Reunião sobre acidentes no trabalho reúne representantes do setor da construção civil

Pelo menos dez mortes por queda foram registradas apenas neste ano, na cidade

Por Da Redação

Pelo menos dez mortes por queda foram registradas apenas neste ano, na cidade

O Ministério do Trabalho e Emprego (MTE) - Regional Sorocaba, em conjunto com o Conselho Regional de Engenharia e Agronomia de São Paulo (Crea-SP) realizaram uma reunião na manhã de ontem (16) para debater possíveis formas de reduzir acidentes de trabalho em obras da construção civil. Participaram também representantes do Sindicato da Indústria da Construção Civil do Estado de São Paulo (SindusCon-SP) e do Serviço Social da Construção Civil do Estado de São Paulo (Seconci-SP).

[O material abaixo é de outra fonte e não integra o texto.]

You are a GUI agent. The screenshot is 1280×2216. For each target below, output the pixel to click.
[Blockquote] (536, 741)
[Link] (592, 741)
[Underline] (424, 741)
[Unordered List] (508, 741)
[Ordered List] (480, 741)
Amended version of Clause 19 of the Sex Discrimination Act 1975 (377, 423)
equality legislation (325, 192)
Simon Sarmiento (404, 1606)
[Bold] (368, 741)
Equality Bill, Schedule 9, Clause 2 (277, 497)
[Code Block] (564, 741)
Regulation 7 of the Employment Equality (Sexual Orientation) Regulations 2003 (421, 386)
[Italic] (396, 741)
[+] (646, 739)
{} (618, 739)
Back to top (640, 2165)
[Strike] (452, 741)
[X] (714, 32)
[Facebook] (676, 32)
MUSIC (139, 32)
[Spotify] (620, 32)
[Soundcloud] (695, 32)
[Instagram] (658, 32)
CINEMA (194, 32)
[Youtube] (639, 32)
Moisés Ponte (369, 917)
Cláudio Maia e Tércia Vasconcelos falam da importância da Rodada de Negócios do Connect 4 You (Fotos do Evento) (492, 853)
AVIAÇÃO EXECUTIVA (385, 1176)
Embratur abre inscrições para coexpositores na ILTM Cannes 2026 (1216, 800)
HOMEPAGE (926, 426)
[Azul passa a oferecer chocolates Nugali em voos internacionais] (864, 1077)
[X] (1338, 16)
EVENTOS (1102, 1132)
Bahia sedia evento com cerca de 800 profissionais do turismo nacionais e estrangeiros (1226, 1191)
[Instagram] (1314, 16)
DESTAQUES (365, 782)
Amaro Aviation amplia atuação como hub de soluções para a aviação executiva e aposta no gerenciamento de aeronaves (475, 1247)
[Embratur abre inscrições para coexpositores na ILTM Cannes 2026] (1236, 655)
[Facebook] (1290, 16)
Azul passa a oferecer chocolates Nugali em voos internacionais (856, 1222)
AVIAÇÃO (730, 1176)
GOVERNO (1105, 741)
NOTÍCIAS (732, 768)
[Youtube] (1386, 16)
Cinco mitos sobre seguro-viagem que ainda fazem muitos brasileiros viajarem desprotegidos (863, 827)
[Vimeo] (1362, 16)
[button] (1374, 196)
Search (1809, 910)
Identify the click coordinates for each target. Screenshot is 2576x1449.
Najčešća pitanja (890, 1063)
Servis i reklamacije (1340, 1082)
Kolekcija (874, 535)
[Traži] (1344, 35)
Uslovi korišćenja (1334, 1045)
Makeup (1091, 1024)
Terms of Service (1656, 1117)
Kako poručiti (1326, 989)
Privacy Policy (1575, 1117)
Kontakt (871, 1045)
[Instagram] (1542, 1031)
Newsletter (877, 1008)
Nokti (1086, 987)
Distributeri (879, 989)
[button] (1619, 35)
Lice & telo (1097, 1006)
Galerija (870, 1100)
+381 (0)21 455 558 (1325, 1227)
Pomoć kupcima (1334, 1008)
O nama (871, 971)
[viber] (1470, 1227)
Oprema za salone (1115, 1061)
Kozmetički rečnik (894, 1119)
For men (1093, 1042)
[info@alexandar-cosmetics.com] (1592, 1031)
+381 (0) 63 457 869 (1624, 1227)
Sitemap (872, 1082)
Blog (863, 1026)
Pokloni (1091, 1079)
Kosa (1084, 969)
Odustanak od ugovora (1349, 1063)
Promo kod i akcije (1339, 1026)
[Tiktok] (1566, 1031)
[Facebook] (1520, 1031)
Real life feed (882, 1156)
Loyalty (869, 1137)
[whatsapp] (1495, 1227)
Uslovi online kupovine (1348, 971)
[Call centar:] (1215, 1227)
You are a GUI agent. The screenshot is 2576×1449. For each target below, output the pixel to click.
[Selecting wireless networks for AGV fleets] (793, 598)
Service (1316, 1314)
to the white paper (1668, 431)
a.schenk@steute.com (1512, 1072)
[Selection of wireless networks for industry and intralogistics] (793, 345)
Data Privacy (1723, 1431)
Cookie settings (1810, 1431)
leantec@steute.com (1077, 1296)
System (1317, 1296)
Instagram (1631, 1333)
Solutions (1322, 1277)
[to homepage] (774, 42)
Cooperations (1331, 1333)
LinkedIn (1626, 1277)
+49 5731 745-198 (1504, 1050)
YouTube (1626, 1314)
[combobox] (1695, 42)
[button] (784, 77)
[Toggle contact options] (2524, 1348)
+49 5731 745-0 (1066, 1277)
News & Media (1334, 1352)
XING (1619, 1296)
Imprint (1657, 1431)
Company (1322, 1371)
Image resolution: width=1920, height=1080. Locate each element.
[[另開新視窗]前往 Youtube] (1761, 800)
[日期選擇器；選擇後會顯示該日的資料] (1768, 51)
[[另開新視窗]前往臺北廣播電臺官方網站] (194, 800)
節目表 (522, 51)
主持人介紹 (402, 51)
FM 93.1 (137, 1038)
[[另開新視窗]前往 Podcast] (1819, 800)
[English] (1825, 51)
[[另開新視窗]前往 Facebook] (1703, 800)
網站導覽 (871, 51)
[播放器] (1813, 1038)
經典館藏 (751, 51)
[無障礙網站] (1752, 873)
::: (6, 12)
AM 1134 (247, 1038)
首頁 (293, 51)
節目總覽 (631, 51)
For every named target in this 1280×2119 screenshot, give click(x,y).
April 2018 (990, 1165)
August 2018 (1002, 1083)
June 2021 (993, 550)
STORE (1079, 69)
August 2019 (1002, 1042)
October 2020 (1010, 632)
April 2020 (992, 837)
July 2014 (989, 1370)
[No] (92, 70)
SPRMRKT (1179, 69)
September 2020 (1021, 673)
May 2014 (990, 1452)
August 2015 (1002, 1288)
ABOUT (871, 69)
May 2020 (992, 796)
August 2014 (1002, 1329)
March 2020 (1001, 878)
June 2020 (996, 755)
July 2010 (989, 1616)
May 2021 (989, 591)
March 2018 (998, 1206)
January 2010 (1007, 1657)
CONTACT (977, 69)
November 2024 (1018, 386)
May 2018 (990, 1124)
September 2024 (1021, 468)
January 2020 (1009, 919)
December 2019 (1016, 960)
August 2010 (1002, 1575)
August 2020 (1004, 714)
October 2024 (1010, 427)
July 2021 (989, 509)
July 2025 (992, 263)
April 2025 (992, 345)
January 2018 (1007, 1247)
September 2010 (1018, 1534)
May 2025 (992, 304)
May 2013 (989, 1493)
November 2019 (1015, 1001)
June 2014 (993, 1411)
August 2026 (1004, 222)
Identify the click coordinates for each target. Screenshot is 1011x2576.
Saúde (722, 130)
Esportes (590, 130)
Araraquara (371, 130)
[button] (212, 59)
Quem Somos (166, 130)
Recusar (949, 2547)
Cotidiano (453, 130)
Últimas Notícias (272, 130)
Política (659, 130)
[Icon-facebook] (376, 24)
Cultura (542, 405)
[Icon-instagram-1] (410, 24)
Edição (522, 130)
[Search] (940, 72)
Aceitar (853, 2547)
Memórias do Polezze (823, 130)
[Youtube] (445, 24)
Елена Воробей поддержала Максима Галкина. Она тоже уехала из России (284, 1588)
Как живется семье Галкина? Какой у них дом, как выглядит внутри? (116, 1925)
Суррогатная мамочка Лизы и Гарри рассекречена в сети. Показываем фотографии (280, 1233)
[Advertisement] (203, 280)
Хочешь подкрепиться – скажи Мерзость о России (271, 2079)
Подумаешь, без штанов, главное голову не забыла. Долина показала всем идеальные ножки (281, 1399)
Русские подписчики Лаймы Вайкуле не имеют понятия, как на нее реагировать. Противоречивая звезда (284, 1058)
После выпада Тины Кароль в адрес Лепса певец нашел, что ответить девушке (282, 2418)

Entre os assuntos discutidos haviam os atestados médicos falsos; obras sem engenheiro responsável; falta de profissionais qualificados e, uso de equipamentos inadequados. O chefe regional de Fiscalização do MTE, Ubiratan Vieira, diz que o aumento na quantidade de obras na cidade pode ser um dos fatores para que os acidentes ocorram com tanta frequência. “Há 119 obras ativas em Sorocaba no momento. Comparando com as 40 do ano passado, é claro que o número de acidentes vai aumentar”. Ainda de acordo com ele, houve mais de mil denúncias ligadas a irregularidades neste ano. “15 obras já foram embargadas, normalmente eram no maxímo cinco. Isso não é normal”.

O gerente regional do Crea, Rafael Janeiro, complementa: “a gente enxerga esse crescimento na construção civil, essa dificuldade em contratar profissionais e uma equipe com conhecimento técnico”.

Houve um aumento de 15% nas fiscalizações do Conselho, essa intensificação ocorre justamente por conta do aumento de obras na região. “Mas estamos atuando em campo para minimizar os riscos à sociedade”. A gerente da regional Sorocaba do Seconci-SP, Ester Gonçalves, fala que para evitar acidentes futuros, é necessário “fazer alguma qualificação para os empreiteiros, para que eles possam saber identificar irregularidades nas obras”.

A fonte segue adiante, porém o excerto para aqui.